Nobody Walks

From the outset, Ry Russo-Young’s Nobody Walks surges with sexuality. New York artist Martine (Olivia Thirlby in a cute pixie haircut) flies to Los Angeles to work on her experimental film and gets pulled into a hot make-out session before she even gets out of the parking lot. Turns out her partner is the guy she happened to sit next to on the plane. He’s giving her a ride, and although she doesn’t go all the way, it’s like she thinks—or he thinks, or they both think—that she owes him something, and sex is her currency.
In L.A., Martine is working and staying with a friend of a friend, Peter (John Kraskinski), a sound engineer with a home studio in golden-hued Silver Lake. Martine moves into the pool house, and they get to work recording the sounds of lemons being squeezed, Coke cans being opened and matches being lit—all filmed in intimate close-up—for the soundtrack of her artsy black-and-white nature film featuring scorpions. Instantly, Peter is drawn to her talent, her charm, her youth.

_Information shown_
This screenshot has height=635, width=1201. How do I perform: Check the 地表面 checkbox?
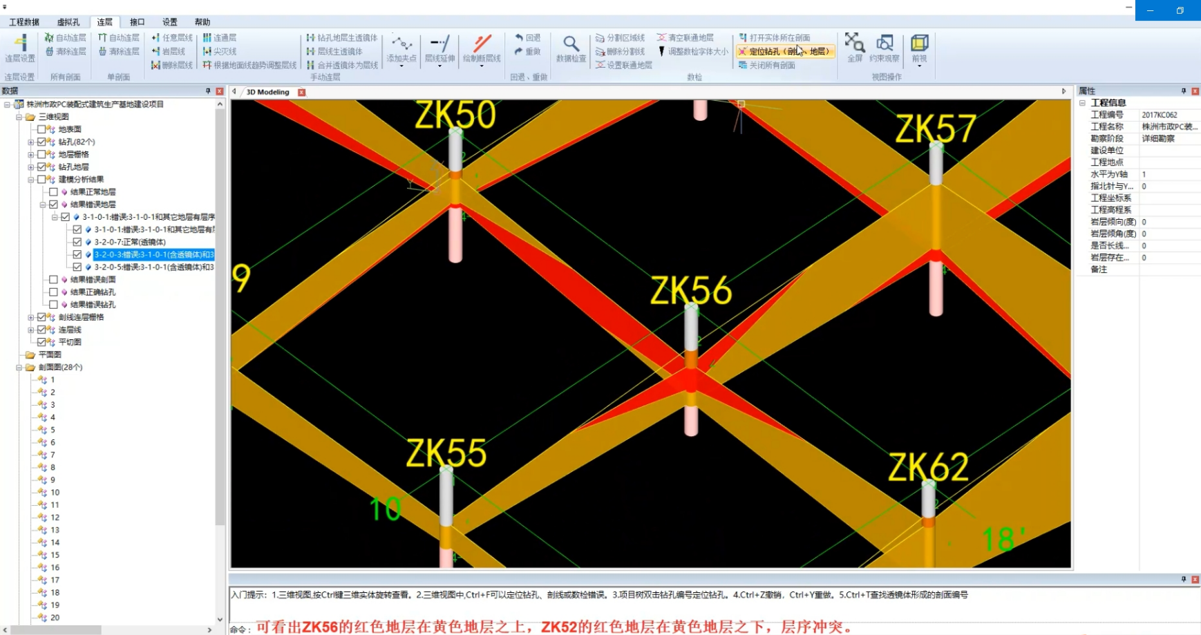coord(41,129)
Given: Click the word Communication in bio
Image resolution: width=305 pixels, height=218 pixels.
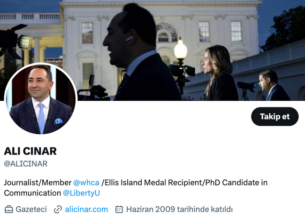Looking at the screenshot, I should point(32,193).
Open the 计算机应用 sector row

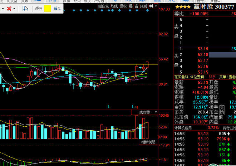coord(196,128)
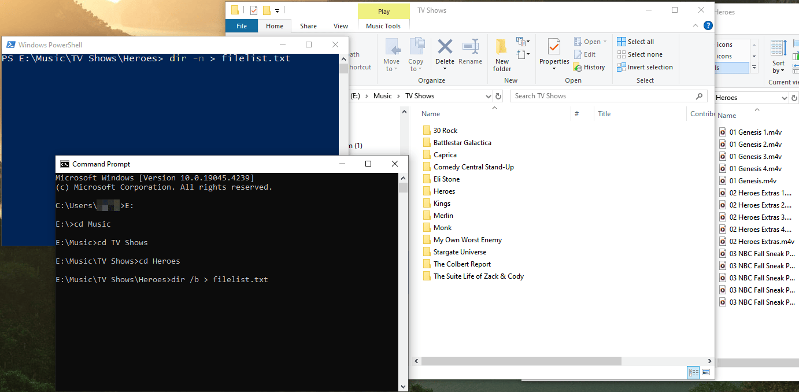Open Properties from the ribbon

[554, 47]
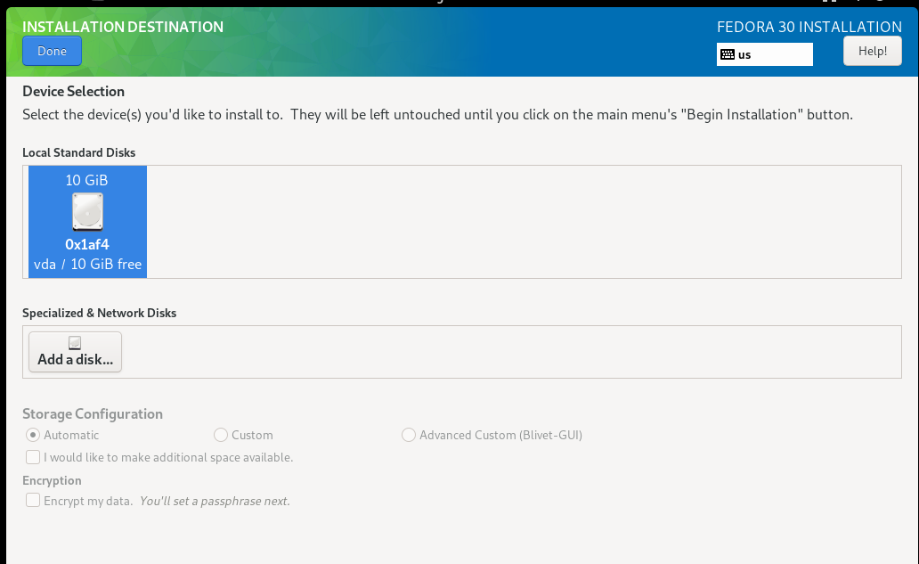Select Advanced Custom (Blivet-GUI) radio button
This screenshot has width=919, height=564.
click(x=409, y=435)
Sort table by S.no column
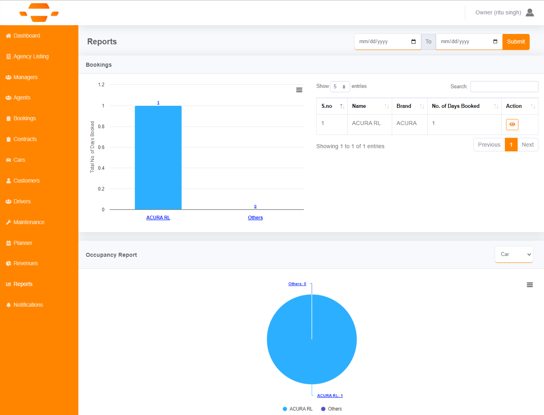This screenshot has width=544, height=415. pyautogui.click(x=332, y=106)
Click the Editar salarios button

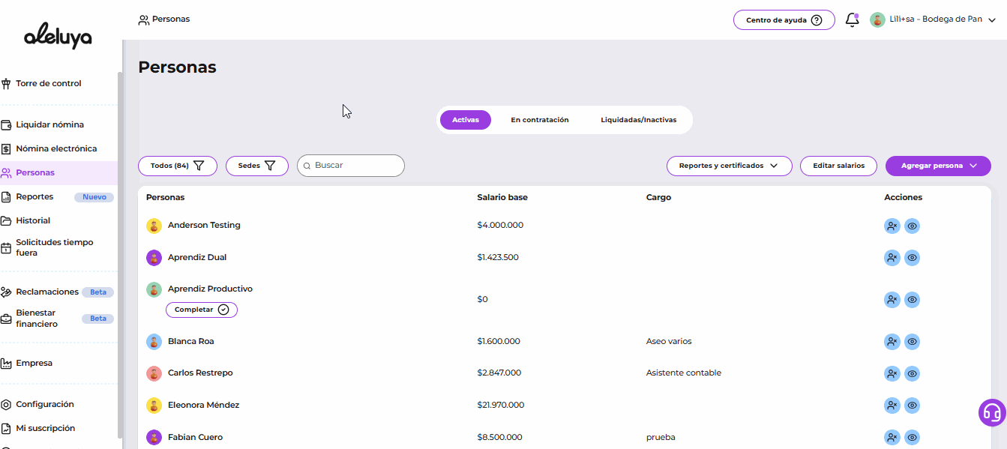838,166
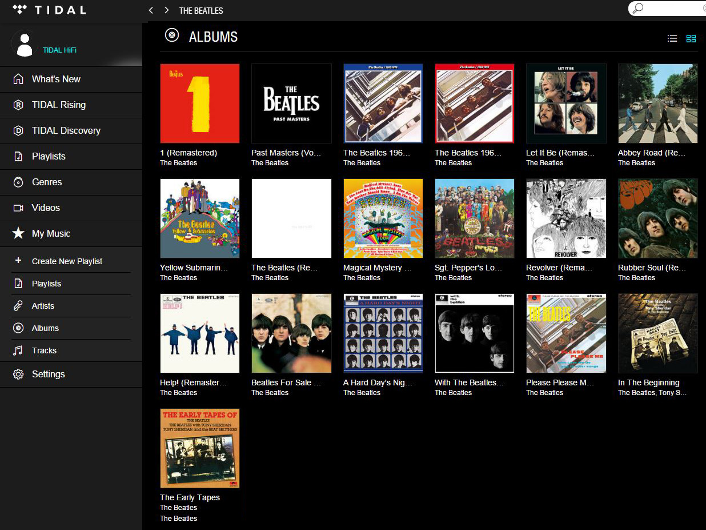
Task: Open the TIDAL Discovery section icon
Action: [18, 130]
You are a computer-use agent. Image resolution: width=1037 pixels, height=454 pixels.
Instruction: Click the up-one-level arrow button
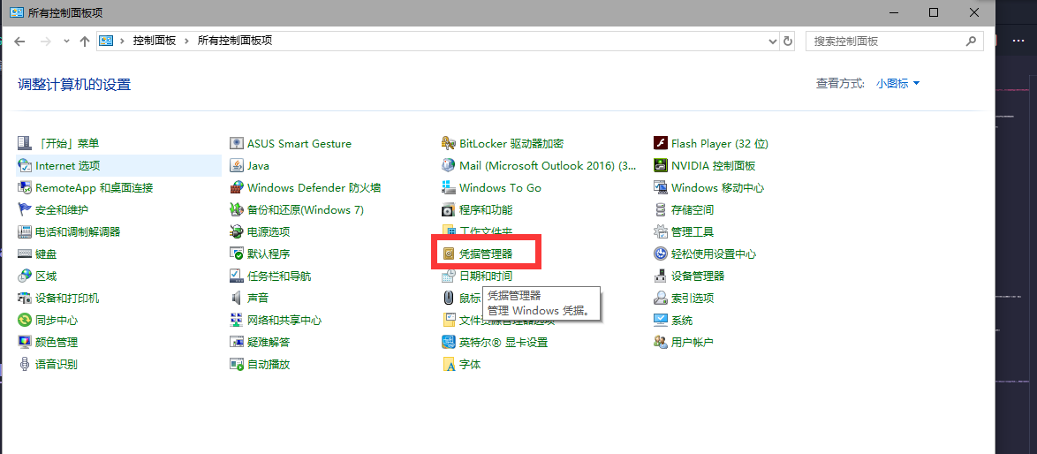[x=85, y=42]
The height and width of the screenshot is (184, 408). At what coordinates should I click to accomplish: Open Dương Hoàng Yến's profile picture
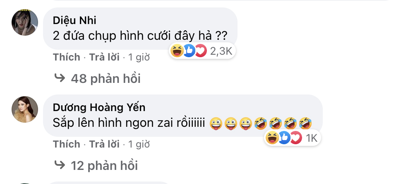[x=25, y=109]
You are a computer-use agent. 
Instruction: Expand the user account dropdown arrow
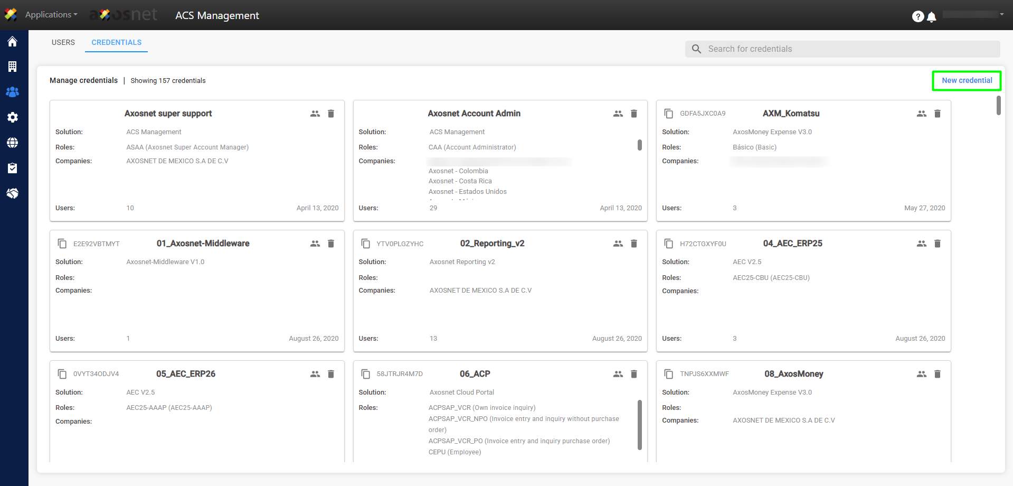(1001, 15)
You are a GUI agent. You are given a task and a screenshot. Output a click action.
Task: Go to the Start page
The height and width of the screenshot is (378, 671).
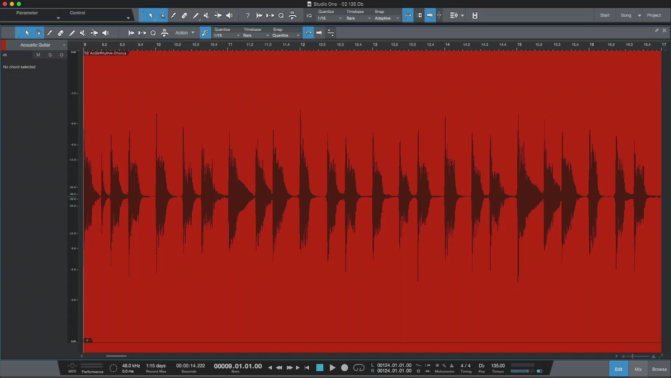tap(604, 15)
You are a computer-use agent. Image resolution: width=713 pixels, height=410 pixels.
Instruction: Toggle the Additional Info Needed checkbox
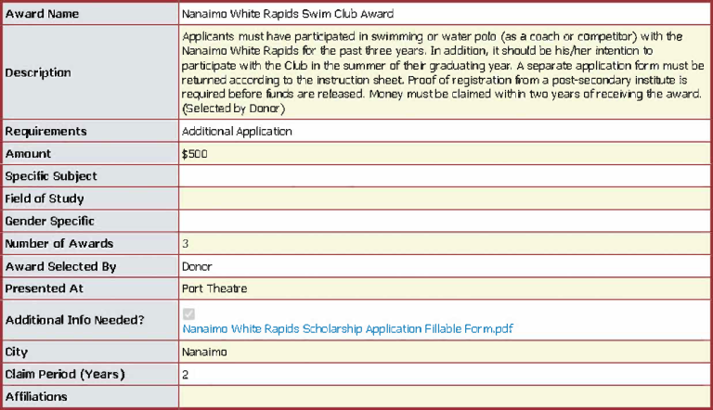tap(189, 314)
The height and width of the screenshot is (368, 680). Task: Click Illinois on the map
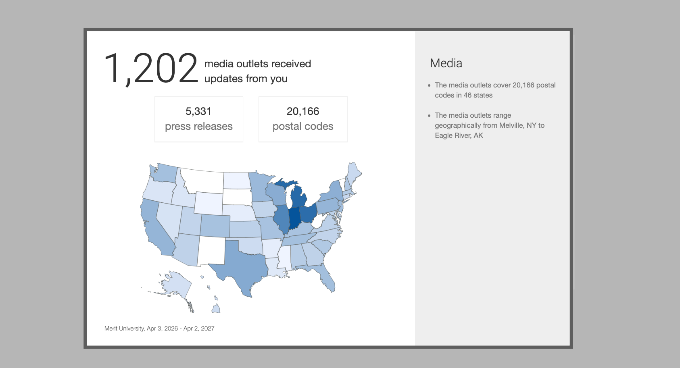tap(282, 219)
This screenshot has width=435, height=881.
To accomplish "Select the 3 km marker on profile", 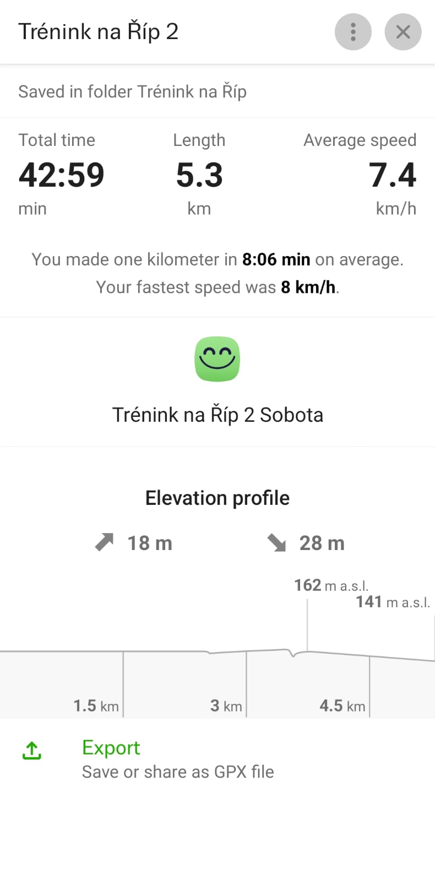I will 226,705.
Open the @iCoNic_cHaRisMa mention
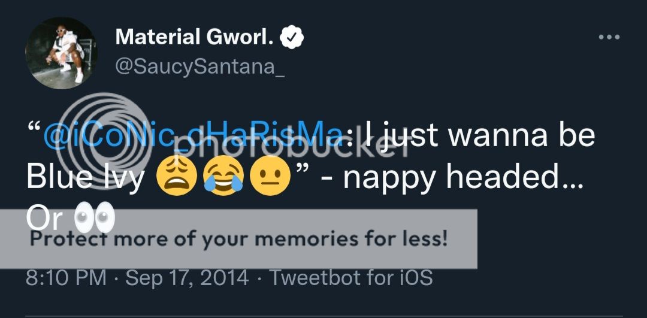This screenshot has height=318, width=647. point(192,135)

_Exercise instructions_
a - According to the review of Nobody Walks, what is Peter's job?
b - Transcribe the passage of the Nobody Walks review that begins at the words "In L.A., Martine" and ends after the words "charm, her youth.".
c - Go on with the review of Nobody Walks, starting after its last sentence.

_Activity answers_
a - He is a sound engineer with a home studio in Silver Lake.

b -
In L.A., Martine is working and staying with a friend of a friend, Peter (John Kraskinski), a sound engineer with a home studio in golden-hued Silver Lake. Martine moves into the pool house, and they get to work recording the sounds of lemons being squeezed, Coke cans being opened and matches being lit—all filmed in intimate close-up—for the soundtrack of her artsy black-and-white nature film featuring scorpions. Instantly, Peter is drawn to her talent, her charm, her youth.

c -
Theirs isn’t the only illicit attraction. Peter’s wife Julie (Rosemarie DeWitt), a therapist, fends off the advances of a patient (Justin Kirk) while her teenage daughter Kolt (India Ennenga) navigates the treacherous waters of her own burgeoning sexuality. Crushing on Peter’s assistant David (Rhys Wakefield), she watches helplessly as he inevitably hooks up with Martine while Kolt’s nerdy friend Avi (Sam Lerner) patiently waits for her to return his affection. Not even Peter and Julie’s young son Dusty (Mason Welch) can escape the sexually charged atmosphere as he places a curious hand on Martin’s bare leg.